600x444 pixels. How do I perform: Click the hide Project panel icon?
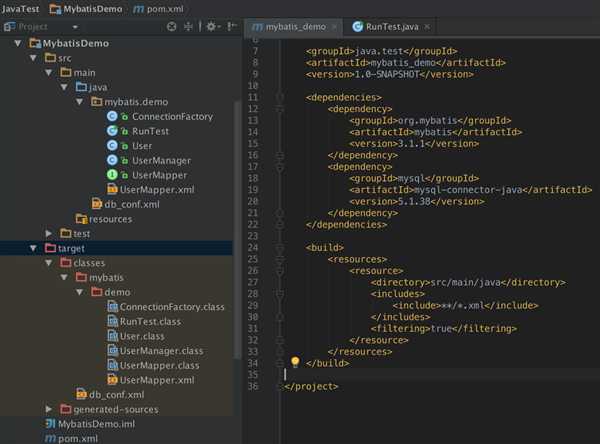coord(232,26)
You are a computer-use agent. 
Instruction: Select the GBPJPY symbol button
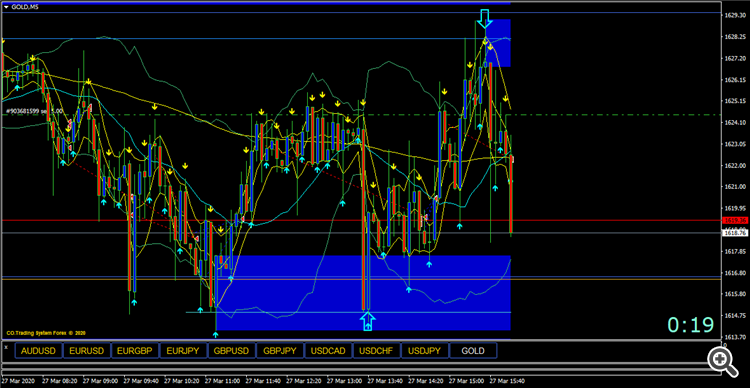coord(280,351)
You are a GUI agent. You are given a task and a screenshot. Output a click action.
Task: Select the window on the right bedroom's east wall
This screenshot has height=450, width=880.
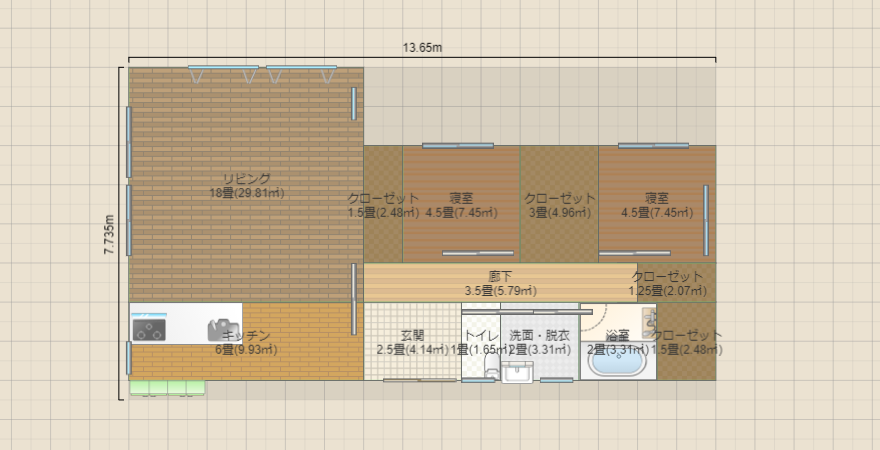click(x=706, y=219)
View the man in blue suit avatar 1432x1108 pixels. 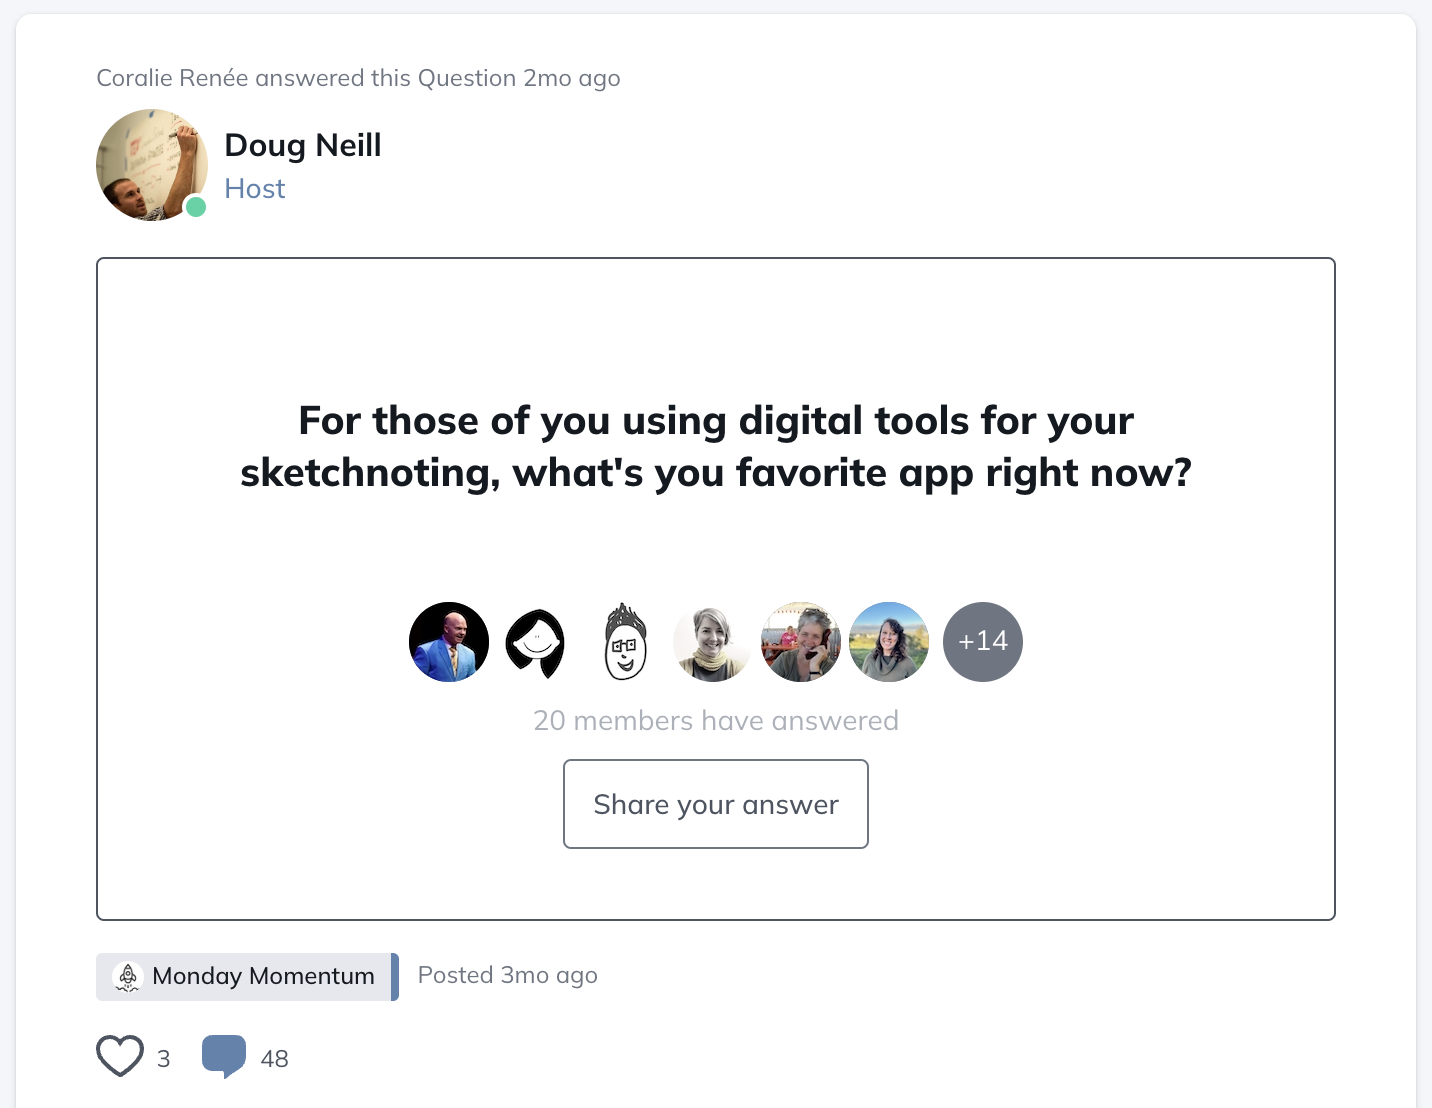click(x=449, y=642)
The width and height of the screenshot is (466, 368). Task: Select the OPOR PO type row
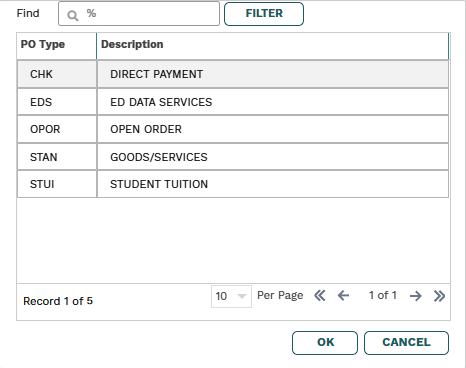pyautogui.click(x=233, y=129)
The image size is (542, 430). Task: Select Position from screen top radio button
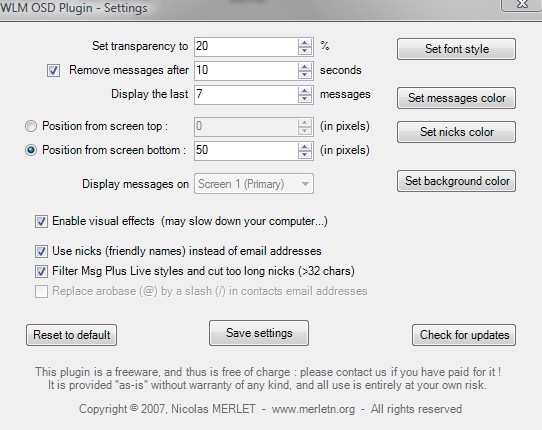[x=31, y=126]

* * * * * * * * *

_What needs to be done:_ Check each line of the data above for the word "agent" and copy the ones where it is found.

_Answer to the exercise:_
You are a computer-use agent. 
You are a GUI agent. You are given a task and a screenshot. Output a click action.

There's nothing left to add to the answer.